### Instruction
Before the data, retype the passage on Apify Actors as MCP servers word for word, from "Apify Actors are" to "operate any infrastructure.".

### Passage given
BEGIN
Apify Actors are a good fit for MCP servers:

- With [Actor Standby](https://docs.apify.com/platform/actors/development/programming-interface/standby), the platform keeps the Actor running in the background and routes incoming HTTP requests to it, so your server is always ready to answer an MCP client.
- The platform scales instances with demand, keeps logs, and handles the network, so you don't operate any infrastructure.
- Every request carries an Apify API token, so the platform authenticates clients for you.
- Pay-per-event charging lets you monetize the server, for example per tool call.

There are two ways to build one, and Apify maintains a template for each:

- Write a server from scratch with [FastMCP](https://gofastmcp.com/), starting from the [`python-mcp-empty`](https://apify.com/templates/python-mcp-empty) template. See [MCP server](#mcp-server) below.
END
### Information shown
BEGIN
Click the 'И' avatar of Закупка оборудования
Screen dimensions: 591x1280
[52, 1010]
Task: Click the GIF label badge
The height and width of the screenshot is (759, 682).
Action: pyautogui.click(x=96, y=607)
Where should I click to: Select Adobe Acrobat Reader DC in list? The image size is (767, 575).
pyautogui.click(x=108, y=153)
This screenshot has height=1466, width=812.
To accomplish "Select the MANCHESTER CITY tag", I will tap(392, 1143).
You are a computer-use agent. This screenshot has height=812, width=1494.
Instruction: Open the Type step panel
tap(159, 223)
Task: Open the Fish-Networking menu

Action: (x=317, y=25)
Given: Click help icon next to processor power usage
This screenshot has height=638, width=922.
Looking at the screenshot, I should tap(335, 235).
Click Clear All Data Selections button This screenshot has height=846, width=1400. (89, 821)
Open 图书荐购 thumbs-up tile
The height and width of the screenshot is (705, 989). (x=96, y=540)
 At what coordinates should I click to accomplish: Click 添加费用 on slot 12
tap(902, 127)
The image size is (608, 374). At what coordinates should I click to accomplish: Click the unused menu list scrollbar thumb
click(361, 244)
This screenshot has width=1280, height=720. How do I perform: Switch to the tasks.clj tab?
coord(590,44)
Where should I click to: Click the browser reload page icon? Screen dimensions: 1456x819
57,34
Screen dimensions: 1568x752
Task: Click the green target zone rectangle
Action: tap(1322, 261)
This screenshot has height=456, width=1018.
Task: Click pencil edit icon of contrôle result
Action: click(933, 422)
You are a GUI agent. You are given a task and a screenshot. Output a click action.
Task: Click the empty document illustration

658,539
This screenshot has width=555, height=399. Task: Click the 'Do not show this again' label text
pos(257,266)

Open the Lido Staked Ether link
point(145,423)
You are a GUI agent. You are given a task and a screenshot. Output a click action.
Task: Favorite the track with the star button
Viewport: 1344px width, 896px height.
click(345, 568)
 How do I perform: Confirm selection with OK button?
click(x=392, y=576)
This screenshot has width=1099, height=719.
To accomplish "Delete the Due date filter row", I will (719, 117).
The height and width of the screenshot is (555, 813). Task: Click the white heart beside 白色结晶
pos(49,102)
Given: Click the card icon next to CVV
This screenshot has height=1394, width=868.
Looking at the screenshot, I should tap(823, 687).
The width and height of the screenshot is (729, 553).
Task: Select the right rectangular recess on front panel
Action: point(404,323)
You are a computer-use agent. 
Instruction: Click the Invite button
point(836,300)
END
### Output of the exercise
Apify Actors are a good fit for MCP servers:

- With [Actor Standby](https://docs.apify.com/platform/actors/development/programming-interface/standby), the platform keeps the Actor running in the background and routes incoming HTTP requests to it, so your server is always ready to answer an MCP client.
- The platform scales instances with demand, keeps logs, and handles the network, so you don't operate any infrastructure.